Pope’s army, too, as an army, was in the same situation, and the quarters for “Stonewall Jackson and 16,000 prisoners,” which the mighty bummer had ordered to be prepared at Washington, were not occupied—for John had to “skedaddle,” and just in his rear “old Stonewall” with that identical little party of 16,000 “foot cavalry” pushed bravely on, and with him went White and all his mounted men fit for duty, while Myers was sent to Loudoun in charge of dismounted men, and such as had broken down horses, for the double purpose of recruiting in both men and horses.

CHAPTER VII.

Never were the veteran hearts of the men whom Lee and Stonewall led to victory, so thrilled with triumphant pride as on that morning in September, when the wild refrain of “Maryland, my Maryland,” echoed from a thousand throats, rolled on the morning breezes over the border, and the ragged men in gray marched through the waters of the old Potomac which some of them had made to run red with the life-blood of the invading hosts of Yankeeland, who made their boasting advance, at almost the same point the year before, and added the name of Ball’s Bluff to the list of Southern victories.

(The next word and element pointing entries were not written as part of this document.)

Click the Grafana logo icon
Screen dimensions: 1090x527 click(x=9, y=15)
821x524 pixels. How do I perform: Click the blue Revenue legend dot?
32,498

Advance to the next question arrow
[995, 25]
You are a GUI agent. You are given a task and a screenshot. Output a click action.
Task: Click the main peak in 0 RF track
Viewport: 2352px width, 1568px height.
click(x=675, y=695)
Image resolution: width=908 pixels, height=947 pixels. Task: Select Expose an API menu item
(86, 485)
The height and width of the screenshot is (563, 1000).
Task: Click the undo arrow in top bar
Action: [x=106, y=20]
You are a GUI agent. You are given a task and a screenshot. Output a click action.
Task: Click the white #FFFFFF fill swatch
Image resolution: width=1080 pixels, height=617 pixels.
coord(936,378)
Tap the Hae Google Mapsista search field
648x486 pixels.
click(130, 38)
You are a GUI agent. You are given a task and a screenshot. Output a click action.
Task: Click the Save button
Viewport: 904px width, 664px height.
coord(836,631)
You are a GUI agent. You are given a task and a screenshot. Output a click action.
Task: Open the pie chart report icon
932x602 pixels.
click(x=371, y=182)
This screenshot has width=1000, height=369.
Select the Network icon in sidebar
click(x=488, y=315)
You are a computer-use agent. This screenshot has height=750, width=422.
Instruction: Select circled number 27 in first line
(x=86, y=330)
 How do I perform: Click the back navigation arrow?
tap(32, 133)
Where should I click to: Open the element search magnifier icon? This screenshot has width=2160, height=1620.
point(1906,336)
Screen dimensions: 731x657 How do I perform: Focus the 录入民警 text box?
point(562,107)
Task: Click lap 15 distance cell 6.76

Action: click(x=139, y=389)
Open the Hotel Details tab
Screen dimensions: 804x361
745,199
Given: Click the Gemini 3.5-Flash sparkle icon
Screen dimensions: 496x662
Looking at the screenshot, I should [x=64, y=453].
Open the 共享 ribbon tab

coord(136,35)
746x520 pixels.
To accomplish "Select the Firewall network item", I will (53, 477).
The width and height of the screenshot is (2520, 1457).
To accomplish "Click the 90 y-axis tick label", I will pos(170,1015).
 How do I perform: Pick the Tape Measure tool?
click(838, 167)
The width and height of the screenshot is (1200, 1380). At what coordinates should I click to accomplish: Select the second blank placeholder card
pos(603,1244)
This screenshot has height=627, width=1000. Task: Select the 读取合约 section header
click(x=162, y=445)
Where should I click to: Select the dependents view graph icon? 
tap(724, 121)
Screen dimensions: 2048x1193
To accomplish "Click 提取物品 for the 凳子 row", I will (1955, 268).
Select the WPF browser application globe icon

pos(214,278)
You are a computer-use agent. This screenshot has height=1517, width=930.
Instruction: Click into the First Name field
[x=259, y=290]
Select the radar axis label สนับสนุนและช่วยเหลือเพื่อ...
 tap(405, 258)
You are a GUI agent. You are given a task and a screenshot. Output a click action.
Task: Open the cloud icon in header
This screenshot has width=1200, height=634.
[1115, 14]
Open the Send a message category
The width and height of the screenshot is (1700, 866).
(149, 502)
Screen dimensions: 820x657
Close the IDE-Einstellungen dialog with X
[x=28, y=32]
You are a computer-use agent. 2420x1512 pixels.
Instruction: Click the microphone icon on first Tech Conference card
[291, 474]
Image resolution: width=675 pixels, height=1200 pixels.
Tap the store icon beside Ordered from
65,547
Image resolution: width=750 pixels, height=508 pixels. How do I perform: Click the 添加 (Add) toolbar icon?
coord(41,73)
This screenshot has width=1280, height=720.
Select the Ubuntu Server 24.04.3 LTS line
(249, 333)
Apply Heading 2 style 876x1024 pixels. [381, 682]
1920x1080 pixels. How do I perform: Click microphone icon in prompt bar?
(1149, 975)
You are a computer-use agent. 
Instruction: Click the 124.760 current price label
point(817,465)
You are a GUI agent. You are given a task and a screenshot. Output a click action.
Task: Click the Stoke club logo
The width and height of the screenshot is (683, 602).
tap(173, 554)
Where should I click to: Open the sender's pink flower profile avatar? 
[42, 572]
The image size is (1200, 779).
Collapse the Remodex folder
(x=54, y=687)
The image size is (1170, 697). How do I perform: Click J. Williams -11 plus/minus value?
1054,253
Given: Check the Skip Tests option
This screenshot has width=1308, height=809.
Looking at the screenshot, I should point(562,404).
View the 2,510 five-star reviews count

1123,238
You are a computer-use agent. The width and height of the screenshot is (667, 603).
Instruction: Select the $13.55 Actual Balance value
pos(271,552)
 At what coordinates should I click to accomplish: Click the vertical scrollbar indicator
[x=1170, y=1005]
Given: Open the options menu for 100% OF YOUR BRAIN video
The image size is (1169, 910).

But none other than those born on the soil of Maryland could fully enter into the feelings that filled the heart of our Captain when he saw the army that had tramped over the heaps of dead men, strewn from the blue and billowy James to the dashing surges of the Potomac, actually marching through the boundary that had, up to this time, been considered the de facto line of separation between the two Confederacies, and felt that of a truth the hour had come when another star would blaze in the Southern Cross, and that star the sign that Maryland, by aid of the iron legions of the Southland, had broken the rod of the Blackamoor’s god, and joined, at last, her sisters in their crusade for freedom.

It will avail nothing, however, to revert here to the bitter disappointment which quenched these proud feelings in the hearts of the brave sons of the State of Maryland, who had been battling for the cause of Southern rights, when they found no responsive greeting from the now pitifully cowed spirit of poor, conquered Maryland, and felt that in spite of the hero-blood that had baptized the wreath of glory woven for her queenly brow by such hands as Carroll, Howard, May, and a thousand others, who, in the days of yore, had made her name so famous, she was now a subjugated thing, too much afraid of the power that had bound the slavish chain upon her very soul, to lift the folded hands from which the tyrant’s fetters had just been so bravely torn, even though upon her own soil the conquering battle-flag of Dixie waved high above the bloody Northern standard.

Through treachery at the council board she had been betrayed into the power of her enemies, and had not enough spirit left to do more than gaze with sad-eyed wonder upon the war-worn soldiers whose mission to their State was to give her people an opportunity to draw their swords in an equal fight for their desecrated altars.

Maryland was dumb before her shearers, and lamb-like she submitted, while the Southern army looked vainly for the lion to awake to glory again.

At Frederick City, Capt. White fell under the displeasure of General Stuart, and was ordered by that commander to return with his company to Loudoun County, Va., but the Captain protested, saying that he was a Marylander by birth and had fought as hard as any man for the privilege of fighting once upon the soil of his native State.

The General seemed only to want an excuse to become offended with him, and exclaimed, “Do you say you have done as much as any man, for the South?”

“No, sir,” said Capt. White, “I did not say that; but I have done my duty to the South as a soldier, so far as my ability extends, as fully as anybody.”